My fellow Americans:

It's official. I will be on the Voice of Arizona show on KPHX 1480 this Saturday at 10am. Apparently it doesn't take much to receive an invitation - you sign up to post at voiceofarizona.com and you're automatically invited. It's like being asked to go look at a timeshare, or getting a letter from Ed McMahon. But to me, it is a privilege nonetheless. I am proud to participate in any small way to Air America Phoenix because the people at this station are truly dedicated to what they believe in, and their mission is critically important (especially in an election year). And where else will you be given a mike to tell people . . . a sizable audience . . . how you think? If that isn't giving time to the little guy - as William would say, the average Joe - then I don't know what is. I don't think you should pass on that opportunity because you're worried you may say something stupid. That being said, I sure hope I don't say anything stupid.

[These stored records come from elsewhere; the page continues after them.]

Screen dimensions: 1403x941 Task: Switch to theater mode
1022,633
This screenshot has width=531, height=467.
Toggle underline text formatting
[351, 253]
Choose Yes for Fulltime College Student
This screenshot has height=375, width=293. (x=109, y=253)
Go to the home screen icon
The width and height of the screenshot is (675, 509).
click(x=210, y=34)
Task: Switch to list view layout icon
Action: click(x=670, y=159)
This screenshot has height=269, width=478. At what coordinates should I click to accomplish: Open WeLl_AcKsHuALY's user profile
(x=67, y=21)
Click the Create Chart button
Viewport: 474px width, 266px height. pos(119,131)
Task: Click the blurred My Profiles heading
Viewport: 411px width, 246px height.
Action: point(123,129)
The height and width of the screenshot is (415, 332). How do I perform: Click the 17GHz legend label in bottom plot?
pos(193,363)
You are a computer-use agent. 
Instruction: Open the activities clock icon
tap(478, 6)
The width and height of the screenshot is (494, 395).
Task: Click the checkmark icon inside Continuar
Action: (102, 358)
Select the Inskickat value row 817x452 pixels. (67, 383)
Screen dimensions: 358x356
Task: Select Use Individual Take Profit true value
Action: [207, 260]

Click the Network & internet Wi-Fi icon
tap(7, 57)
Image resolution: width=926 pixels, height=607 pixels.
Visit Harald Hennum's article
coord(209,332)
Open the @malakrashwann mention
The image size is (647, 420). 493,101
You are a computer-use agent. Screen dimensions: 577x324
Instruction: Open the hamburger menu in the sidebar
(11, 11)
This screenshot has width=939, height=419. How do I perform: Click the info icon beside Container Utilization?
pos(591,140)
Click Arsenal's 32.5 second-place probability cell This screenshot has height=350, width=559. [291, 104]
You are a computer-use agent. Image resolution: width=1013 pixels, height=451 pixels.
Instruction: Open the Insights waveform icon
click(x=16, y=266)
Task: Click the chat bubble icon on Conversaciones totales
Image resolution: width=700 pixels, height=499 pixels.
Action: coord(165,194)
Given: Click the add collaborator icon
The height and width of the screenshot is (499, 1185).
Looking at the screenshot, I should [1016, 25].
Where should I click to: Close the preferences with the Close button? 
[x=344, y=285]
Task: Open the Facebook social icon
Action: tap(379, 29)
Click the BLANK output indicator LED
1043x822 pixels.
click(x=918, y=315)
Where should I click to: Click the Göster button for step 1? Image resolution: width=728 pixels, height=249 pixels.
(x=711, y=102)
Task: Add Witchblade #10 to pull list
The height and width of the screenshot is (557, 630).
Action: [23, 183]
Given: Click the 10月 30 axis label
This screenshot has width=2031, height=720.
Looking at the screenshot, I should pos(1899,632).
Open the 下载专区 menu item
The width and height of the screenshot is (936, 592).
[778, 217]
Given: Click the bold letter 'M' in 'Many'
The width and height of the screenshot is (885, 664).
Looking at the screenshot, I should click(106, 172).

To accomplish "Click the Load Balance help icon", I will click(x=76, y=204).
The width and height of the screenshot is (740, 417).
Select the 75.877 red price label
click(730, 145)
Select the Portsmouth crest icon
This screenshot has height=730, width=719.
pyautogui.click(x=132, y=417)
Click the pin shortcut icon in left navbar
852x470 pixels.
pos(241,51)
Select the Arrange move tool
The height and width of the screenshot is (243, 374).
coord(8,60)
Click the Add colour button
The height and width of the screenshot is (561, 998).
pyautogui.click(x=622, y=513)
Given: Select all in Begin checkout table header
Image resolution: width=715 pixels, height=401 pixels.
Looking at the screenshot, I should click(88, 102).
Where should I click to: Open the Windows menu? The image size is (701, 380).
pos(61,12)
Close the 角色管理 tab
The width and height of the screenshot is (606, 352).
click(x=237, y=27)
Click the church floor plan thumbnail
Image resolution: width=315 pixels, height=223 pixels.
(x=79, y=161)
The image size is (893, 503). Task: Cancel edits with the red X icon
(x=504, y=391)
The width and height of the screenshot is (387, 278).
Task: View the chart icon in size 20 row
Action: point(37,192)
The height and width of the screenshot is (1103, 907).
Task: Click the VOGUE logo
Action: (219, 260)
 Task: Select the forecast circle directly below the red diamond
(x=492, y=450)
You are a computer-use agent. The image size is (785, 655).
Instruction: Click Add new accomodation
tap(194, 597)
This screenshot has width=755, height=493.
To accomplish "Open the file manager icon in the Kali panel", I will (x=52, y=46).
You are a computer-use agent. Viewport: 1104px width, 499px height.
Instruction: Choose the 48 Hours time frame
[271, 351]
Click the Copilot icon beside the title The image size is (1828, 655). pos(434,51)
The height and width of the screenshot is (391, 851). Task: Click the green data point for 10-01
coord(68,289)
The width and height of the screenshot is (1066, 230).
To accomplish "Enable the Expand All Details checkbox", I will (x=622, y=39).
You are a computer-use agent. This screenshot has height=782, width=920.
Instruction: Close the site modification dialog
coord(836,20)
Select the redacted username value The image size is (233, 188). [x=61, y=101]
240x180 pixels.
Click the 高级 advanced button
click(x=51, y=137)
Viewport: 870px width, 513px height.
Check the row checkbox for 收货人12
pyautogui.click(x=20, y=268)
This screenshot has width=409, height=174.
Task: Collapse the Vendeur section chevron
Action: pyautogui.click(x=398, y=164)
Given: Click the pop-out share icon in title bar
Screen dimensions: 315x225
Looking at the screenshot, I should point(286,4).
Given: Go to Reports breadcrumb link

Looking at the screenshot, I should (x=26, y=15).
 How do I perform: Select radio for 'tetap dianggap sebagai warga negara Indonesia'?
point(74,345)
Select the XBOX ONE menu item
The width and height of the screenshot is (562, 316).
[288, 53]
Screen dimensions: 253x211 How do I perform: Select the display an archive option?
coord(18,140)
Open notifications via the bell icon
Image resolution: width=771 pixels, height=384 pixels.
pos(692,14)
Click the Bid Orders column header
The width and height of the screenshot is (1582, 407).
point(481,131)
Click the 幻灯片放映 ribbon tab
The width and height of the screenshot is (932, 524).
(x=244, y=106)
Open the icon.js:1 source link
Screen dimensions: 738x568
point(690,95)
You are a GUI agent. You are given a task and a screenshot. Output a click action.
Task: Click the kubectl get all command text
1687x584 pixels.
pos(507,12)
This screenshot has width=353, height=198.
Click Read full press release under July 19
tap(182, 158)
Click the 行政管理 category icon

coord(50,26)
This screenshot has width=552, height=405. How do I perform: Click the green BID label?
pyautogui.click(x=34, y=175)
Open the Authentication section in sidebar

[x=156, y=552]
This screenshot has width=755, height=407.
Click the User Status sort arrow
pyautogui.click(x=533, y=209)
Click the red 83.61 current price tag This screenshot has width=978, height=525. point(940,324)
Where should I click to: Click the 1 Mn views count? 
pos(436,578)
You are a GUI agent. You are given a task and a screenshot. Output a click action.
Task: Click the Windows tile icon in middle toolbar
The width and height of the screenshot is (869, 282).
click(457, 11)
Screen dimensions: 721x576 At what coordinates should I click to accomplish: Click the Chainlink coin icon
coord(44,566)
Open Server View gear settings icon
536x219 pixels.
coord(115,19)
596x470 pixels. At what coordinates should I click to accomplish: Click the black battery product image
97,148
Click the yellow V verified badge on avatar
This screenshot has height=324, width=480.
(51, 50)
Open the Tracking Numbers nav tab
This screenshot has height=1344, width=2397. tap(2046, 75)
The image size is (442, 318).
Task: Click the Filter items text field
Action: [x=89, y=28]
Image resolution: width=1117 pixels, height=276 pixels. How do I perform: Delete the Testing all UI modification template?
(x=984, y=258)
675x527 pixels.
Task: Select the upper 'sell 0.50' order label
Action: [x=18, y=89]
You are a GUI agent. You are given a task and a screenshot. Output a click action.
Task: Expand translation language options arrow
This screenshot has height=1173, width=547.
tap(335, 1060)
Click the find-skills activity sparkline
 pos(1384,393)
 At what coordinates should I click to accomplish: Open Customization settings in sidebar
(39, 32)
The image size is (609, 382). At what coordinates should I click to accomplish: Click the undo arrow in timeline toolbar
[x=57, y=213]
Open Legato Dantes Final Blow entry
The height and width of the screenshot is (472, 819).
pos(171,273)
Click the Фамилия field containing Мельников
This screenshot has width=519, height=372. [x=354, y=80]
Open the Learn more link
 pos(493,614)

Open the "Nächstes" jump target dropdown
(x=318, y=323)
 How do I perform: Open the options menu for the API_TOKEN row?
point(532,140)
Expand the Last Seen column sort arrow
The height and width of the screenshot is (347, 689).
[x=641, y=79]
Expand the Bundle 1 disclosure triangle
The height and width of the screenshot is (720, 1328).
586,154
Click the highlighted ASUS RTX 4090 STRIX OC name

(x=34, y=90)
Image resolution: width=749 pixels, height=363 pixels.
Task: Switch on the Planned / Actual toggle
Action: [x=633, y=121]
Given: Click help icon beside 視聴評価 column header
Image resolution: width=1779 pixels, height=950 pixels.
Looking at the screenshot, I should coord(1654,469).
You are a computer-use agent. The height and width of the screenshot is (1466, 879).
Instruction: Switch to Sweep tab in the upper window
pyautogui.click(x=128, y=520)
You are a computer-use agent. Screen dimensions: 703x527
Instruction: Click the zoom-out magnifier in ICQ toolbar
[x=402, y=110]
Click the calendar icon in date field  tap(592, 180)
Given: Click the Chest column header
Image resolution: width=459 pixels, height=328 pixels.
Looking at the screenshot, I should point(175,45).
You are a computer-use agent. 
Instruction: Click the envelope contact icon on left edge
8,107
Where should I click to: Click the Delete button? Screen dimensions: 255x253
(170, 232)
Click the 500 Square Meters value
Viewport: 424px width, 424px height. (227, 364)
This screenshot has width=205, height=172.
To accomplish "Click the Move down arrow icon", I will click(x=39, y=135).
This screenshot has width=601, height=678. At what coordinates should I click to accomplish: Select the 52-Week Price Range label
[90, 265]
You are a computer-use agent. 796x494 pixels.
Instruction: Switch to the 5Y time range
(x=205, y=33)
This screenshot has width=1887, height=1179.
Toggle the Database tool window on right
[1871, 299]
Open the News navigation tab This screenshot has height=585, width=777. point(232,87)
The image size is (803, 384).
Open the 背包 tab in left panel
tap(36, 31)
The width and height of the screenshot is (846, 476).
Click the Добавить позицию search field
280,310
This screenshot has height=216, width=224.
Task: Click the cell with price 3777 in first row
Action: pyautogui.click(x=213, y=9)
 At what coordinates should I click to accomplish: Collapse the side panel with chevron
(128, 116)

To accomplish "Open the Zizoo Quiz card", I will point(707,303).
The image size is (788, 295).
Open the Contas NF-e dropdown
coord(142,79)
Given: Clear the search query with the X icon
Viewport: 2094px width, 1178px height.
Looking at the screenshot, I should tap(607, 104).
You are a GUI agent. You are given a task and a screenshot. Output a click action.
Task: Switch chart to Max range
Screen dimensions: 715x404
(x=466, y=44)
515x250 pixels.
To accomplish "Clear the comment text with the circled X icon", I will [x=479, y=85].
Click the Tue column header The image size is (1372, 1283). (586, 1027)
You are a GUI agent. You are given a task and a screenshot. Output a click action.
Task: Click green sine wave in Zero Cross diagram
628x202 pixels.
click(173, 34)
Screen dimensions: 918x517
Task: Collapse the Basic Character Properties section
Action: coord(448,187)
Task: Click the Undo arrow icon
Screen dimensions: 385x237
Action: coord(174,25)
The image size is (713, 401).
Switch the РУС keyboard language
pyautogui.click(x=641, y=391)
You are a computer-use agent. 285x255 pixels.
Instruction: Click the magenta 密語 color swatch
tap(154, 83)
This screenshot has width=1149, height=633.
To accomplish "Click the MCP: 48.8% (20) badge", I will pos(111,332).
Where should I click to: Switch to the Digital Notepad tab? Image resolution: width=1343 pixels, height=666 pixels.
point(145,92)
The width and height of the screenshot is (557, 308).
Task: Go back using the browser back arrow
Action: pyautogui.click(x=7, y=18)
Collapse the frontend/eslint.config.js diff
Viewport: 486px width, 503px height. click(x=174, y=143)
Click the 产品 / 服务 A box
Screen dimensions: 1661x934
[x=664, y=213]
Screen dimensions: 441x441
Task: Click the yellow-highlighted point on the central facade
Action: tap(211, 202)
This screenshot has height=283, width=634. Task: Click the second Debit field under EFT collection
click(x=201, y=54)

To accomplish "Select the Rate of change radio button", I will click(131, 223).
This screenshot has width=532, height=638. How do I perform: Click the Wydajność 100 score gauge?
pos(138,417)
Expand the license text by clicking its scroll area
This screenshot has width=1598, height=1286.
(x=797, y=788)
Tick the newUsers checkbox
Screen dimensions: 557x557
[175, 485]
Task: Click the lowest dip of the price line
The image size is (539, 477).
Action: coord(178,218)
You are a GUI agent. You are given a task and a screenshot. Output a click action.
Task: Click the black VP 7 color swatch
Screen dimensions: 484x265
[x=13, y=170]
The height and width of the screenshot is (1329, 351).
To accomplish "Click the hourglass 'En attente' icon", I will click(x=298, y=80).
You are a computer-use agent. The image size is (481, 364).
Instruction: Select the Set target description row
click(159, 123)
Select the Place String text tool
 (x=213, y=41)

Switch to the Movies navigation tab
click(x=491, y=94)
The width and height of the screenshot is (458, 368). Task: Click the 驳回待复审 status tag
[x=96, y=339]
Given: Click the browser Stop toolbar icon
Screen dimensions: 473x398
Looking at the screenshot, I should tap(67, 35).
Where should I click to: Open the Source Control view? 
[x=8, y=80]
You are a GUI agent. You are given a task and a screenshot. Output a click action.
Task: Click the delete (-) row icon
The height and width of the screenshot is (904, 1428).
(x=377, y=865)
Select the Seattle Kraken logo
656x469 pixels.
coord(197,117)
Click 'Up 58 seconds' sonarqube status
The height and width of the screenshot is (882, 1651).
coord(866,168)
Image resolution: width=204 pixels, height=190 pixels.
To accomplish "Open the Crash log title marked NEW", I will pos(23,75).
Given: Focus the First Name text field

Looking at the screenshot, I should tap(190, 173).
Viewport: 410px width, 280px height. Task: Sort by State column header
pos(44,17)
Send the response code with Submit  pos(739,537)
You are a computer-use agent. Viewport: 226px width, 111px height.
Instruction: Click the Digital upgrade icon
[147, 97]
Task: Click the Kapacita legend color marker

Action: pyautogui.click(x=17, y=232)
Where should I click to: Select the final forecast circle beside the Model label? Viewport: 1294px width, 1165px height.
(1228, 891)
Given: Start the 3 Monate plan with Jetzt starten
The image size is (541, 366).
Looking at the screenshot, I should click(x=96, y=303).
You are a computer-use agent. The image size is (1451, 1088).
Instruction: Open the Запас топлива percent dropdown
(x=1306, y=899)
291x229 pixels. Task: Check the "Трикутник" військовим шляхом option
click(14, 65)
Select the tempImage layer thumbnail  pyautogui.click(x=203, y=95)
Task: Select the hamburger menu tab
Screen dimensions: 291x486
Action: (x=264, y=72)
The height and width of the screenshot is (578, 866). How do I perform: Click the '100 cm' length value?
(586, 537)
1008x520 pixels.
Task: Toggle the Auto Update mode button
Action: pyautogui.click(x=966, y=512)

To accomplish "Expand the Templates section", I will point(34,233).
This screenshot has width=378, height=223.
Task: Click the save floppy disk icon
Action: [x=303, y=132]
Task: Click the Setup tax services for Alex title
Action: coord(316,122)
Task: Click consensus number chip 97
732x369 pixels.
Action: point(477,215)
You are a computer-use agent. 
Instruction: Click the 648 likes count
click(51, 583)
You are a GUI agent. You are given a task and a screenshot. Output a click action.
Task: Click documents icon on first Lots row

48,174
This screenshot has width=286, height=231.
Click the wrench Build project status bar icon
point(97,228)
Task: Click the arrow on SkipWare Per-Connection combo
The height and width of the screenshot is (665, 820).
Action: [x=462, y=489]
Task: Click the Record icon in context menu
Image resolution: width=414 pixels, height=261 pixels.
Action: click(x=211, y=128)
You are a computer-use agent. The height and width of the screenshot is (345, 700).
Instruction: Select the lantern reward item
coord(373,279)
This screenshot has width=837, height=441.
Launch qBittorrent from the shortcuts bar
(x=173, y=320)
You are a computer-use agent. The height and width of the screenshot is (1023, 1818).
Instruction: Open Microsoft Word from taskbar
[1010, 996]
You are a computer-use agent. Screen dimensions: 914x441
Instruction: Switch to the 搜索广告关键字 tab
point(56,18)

So on Saturday morning I step from behind the keyboard and the upside-down telephone receiver; and like Katherine Harris, I'm going to put it ALL on the line. The best part is, because it's radio, I don't even need the boobs. I would appreciate it however, being my debut performance, that the phones are ringing. William, you wanted to talk to me about the issues? Give me a call. AA, if you are anywhere near a phone during your camping trip this weekend, try to call in. I'll do the same for you. Indie, don't leave with all the marbles. Call me! June, rhyme a little tune for me, please. Antichrist, if you're not out partying with Courtney Love the night before and can get out of bed by 10am, pick up the f*&kin' phone! That goes for all the rest of you.